» **Task description**
Only the lines from the one containing "Open Pidgin messenger from taskbar" through the final line of the entries below are wanted, each copied exactly.

(Items listed in a dataset)
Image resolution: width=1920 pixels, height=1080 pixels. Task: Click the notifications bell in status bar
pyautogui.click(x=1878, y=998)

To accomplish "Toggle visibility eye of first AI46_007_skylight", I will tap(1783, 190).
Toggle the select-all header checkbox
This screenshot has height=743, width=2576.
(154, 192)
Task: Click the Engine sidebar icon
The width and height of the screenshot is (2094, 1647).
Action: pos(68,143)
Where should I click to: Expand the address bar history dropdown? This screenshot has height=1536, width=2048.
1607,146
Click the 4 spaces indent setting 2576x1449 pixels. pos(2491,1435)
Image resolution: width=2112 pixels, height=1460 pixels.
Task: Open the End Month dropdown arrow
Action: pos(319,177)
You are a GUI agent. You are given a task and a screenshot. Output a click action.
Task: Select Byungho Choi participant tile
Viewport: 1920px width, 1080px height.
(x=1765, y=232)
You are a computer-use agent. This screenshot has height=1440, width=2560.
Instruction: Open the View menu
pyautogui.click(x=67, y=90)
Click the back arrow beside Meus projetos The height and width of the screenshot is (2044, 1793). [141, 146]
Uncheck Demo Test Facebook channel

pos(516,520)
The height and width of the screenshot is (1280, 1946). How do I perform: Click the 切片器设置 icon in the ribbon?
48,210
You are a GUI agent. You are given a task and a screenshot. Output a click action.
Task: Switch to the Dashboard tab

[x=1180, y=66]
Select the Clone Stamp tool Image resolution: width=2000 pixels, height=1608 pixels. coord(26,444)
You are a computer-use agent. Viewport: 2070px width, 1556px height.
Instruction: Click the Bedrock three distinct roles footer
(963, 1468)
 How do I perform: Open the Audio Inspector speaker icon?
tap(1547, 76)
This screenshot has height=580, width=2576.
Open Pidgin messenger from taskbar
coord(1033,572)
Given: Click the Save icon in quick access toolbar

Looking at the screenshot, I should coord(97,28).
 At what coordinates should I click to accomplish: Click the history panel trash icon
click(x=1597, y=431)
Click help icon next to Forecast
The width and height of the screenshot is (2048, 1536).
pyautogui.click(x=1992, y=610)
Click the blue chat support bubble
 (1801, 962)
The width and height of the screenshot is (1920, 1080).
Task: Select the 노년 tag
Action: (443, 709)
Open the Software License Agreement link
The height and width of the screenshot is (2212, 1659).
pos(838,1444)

» **Written response**
Open Pidgin messenger from taskbar
coord(1033,572)
Given: Click the Save icon in quick access toolbar

Looking at the screenshot, I should coord(97,28).
 At what coordinates should I click to accomplish: Click the history panel trash icon
click(x=1597, y=431)
Click help icon next to Forecast
The width and height of the screenshot is (2048, 1536).
pyautogui.click(x=1992, y=610)
Click the blue chat support bubble
 (1801, 962)
The width and height of the screenshot is (1920, 1080).
Task: Select the 노년 tag
Action: (443, 709)
Open the Software License Agreement link
The height and width of the screenshot is (2212, 1659).
pos(838,1444)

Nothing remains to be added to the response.